A. F. Doval1, B. N. Tran1, B. T. Lee1, O. Ganor2 1Beth Israel Deaconess Medical Center,Plastic And Reconstructive Surgery,Boston, MA, USA 2Boston’s Children Hospital,Plastic And Reconstructive Surgery,Boston, MA, USA
Introduction: Infants with a congenital discrepancy between external genitalia, gonadal, and chromosomal sex are classified as having a disorder of sexual development. The most common form of DSD with atypical genitalia is 46 XX with congenital adrenal hyperplasia; as such feminizing genitoplasty is the standard surgical correction. We examined the trends and outcomes of atypical genitalia surgery for DSD in pediatric population using American College of Surgeons National Surgical Quality Improvement Program (ACS-NSQIP).

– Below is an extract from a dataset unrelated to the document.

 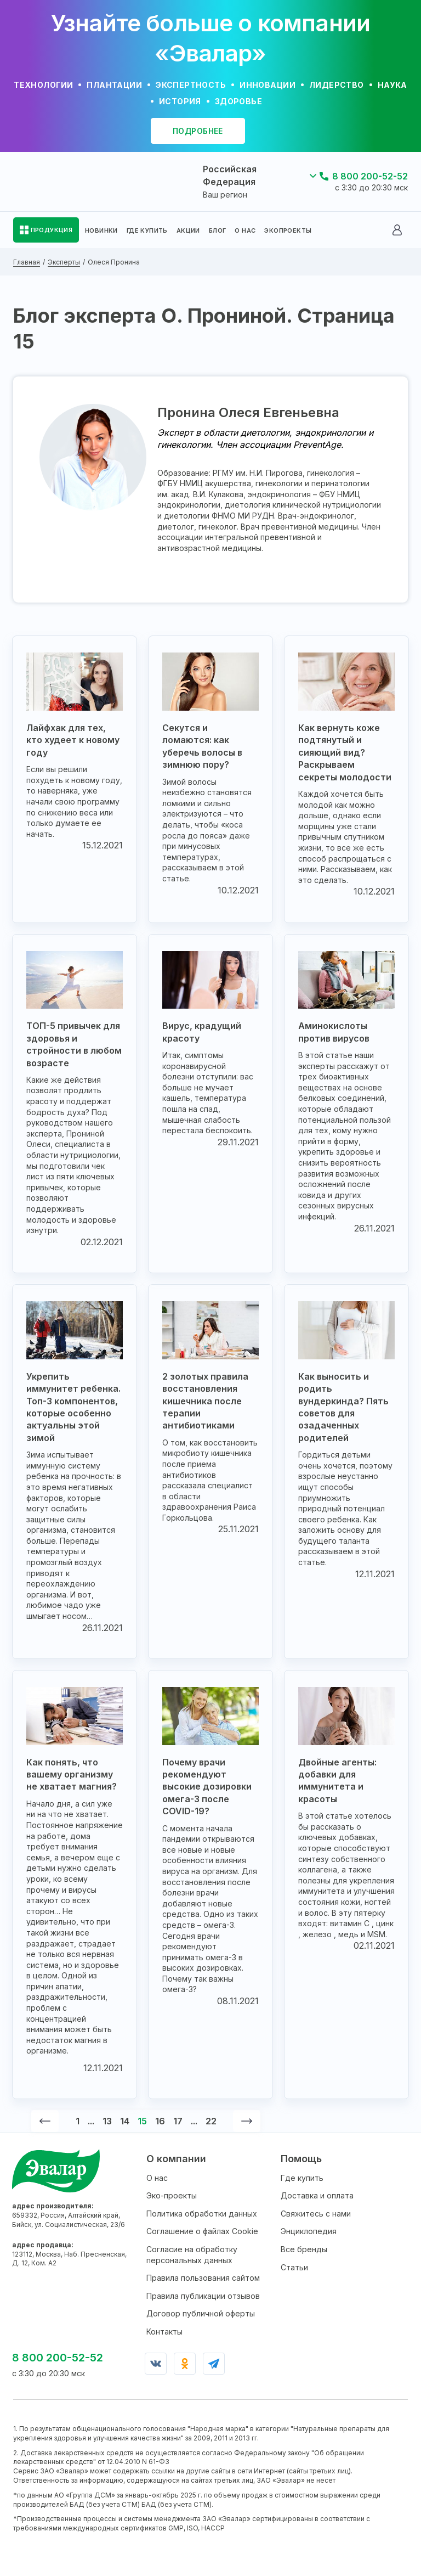 I want to click on 17, so click(x=178, y=2121).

Methods: Infants with DSD were identified from NSQIP 2012-2015 using ICD 9 and 10 codes. Descriptive data about patients’ demographics, types of procedures, surgical specialty performing the surgery, and perioperative complications including bleeding, infection, wound dehiscence, unplanned reoperation, unplanned intubation, and readmission were obtained.
Results: 46 cases of DSD were identified. Most surgical correction occurred at 3-4 years of age in genetically female patients (65%). Types of reconstructive surgery included feminizing procedures (45.7% including vaginoplasty, clitoroplasty), masculinizing procedures (28.3% including laparoscopic procedure on testis, laparoscopic vaginal hysterectomy, penile repair, vaginectomy, laparoscopic TAH-BSO), or undetermined (26% including adjacent diagnostic laparoscopy, tissue transfer, excision of penile lesions, and enterostomy and external fistulization of intestines). Postoperative complications detailed 2 incidences of bleeding requiring transfusion, 1 of unplanned intubation, and 1 of prolonged hospitalization.
Conclusion: This study reaffirms the rising awareness of surgical intervention for disorders of sexual development. Most patients were genetically female with congenital adrenal hyperplasia and the most common reconstructive surgery was feminizing genitoplasty. Interestingly, the mean age of reconstruction reflected early genital surgery. Postoperative complications showed that atypical genitalia surgery is safe for pediatric population.